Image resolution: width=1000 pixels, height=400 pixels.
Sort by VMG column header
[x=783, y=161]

---

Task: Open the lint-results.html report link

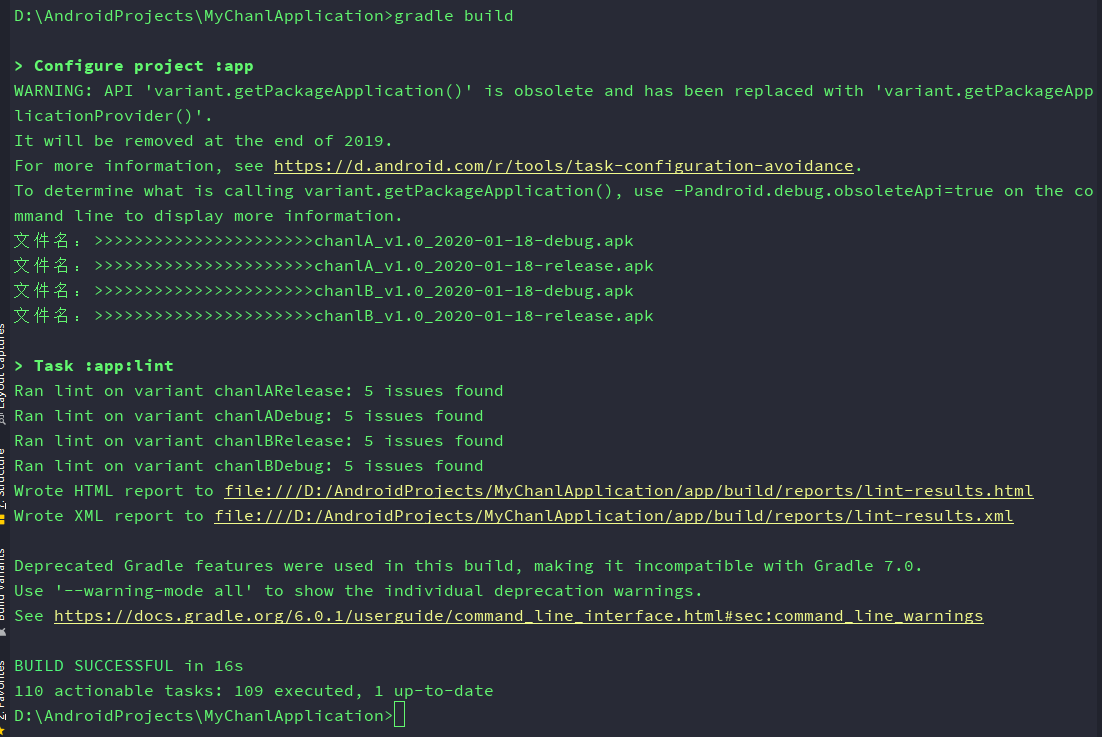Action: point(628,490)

— WORK TO DO —
Copy out, word for word, the lines between the one holding "Image resolution: width=1000" and the one holding "[x=783, y=161]", inclusive.

— THE OUTPUT —
Image resolution: width=1000 pixels, height=400 pixels.
Sort by VMG column header
[x=783, y=161]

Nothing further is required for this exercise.